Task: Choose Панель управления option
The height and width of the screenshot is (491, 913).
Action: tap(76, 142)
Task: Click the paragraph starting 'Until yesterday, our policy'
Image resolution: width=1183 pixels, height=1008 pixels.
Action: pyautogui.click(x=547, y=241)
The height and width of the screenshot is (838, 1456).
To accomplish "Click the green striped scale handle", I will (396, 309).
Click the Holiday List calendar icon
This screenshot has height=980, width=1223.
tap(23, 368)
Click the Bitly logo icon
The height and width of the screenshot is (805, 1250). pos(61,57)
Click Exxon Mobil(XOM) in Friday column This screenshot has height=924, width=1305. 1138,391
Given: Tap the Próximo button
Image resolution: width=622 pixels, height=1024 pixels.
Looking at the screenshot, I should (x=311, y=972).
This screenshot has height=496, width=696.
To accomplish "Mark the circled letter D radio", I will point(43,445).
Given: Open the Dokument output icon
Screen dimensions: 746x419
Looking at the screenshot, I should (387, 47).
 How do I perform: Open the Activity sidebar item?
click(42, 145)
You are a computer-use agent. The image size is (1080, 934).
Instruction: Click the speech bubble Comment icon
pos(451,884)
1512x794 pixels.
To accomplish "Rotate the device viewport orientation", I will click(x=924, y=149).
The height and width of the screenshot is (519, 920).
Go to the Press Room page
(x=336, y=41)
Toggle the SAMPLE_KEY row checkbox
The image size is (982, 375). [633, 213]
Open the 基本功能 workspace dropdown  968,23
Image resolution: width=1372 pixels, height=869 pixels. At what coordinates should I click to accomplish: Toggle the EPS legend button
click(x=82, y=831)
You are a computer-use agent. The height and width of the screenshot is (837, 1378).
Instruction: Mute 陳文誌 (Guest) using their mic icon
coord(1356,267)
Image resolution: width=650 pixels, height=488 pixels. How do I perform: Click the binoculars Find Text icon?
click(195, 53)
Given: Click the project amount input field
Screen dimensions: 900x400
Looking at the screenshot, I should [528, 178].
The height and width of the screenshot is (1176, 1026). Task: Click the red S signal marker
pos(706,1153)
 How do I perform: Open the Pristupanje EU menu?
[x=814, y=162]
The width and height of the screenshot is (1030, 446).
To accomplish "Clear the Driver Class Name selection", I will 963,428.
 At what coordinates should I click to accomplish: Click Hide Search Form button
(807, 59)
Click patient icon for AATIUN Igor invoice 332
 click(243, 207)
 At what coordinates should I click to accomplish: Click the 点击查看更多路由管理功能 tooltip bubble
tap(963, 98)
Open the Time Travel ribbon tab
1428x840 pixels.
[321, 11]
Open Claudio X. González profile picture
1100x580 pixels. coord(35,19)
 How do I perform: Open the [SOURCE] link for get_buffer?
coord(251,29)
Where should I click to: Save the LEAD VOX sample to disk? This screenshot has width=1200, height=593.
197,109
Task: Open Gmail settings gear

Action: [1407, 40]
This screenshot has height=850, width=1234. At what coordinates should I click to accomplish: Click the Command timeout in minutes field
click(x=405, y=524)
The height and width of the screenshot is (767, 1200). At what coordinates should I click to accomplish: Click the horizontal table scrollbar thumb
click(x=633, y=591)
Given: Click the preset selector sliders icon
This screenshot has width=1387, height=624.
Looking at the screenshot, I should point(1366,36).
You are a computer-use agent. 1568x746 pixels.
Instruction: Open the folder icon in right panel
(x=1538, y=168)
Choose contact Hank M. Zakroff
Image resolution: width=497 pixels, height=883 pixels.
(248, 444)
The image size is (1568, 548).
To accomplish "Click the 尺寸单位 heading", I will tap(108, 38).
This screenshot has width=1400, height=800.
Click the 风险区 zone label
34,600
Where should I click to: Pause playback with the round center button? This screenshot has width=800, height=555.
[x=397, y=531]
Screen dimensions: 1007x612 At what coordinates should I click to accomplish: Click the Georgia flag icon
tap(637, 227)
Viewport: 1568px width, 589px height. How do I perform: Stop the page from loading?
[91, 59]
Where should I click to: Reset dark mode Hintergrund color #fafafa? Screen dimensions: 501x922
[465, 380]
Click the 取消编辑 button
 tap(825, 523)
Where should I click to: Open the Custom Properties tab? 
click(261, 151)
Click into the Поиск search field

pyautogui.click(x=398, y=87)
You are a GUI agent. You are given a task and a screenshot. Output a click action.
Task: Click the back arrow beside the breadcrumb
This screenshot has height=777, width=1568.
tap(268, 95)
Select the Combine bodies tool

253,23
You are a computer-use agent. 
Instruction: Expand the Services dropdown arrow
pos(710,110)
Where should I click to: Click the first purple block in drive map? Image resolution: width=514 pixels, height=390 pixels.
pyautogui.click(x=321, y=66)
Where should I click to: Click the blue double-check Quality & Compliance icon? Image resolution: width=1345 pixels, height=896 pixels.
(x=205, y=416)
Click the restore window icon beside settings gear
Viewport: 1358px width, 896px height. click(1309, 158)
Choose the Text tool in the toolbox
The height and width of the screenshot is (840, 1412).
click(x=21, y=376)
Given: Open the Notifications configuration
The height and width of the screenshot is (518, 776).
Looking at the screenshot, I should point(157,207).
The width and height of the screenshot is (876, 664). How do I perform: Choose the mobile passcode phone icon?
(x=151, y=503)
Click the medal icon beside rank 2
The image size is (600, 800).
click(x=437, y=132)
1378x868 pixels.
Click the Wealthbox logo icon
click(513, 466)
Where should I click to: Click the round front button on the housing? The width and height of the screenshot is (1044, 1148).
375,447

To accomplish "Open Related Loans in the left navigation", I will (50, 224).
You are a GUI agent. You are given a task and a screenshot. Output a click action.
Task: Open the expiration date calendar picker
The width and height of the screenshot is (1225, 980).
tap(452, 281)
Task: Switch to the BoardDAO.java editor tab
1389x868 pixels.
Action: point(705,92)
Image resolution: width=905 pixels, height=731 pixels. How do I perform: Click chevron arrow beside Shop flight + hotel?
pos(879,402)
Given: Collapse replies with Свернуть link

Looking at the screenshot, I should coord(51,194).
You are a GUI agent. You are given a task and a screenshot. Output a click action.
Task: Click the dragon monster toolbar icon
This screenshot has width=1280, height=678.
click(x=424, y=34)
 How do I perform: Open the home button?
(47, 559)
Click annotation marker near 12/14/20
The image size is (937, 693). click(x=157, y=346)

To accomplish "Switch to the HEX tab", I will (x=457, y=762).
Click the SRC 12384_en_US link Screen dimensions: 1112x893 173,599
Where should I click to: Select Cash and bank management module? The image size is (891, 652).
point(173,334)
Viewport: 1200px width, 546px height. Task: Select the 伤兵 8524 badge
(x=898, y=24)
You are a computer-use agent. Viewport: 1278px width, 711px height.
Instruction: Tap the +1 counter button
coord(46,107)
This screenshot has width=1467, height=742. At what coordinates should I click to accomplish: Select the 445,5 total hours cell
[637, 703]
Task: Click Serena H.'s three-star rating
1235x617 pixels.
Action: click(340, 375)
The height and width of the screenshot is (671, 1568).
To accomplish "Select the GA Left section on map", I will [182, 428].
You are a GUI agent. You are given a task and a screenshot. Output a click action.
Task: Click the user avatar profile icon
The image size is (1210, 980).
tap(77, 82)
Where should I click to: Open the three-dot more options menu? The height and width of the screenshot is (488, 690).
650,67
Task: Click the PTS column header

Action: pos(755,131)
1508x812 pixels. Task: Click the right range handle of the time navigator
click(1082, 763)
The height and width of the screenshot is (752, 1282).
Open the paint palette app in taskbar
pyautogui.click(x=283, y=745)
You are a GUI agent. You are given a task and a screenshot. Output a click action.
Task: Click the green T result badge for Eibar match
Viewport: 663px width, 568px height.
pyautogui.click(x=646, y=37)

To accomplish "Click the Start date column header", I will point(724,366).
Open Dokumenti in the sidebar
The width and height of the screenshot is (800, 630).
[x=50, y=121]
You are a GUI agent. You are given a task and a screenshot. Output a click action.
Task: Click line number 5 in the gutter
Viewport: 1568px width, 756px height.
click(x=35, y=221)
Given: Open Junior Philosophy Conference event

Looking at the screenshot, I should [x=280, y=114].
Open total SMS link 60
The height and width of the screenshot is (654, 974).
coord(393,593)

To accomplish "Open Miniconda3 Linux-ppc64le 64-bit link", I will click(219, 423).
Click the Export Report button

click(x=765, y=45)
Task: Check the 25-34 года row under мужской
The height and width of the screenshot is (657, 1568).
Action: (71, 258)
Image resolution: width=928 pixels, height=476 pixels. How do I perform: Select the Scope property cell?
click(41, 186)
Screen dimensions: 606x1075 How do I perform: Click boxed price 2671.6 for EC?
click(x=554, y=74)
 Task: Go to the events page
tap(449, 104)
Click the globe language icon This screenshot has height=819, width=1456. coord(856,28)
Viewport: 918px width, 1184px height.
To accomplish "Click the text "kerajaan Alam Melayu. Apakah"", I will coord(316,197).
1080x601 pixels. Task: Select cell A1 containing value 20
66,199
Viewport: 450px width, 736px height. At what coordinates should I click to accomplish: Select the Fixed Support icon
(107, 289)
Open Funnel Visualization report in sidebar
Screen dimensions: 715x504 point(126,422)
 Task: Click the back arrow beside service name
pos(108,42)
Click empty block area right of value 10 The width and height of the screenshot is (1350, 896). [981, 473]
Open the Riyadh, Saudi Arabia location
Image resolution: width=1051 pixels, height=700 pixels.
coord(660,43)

--

WORK TO BE COMPLETED: Revise the rows from the line that contains "Viewport: 450px width, 736px" through the line that contains "pos(108,42)", substituting "Cohort Analysis" for "Funnel Visualization" and leaving everything else unchanged.

CORRECT RESULT:
Viewport: 450px width, 736px height. At what coordinates should I click to accomplish: Select the Fixed Support icon
(107, 289)
Open Cohort Analysis report in sidebar
Screen dimensions: 715x504 point(126,422)
 Task: Click the back arrow beside service name
pos(108,42)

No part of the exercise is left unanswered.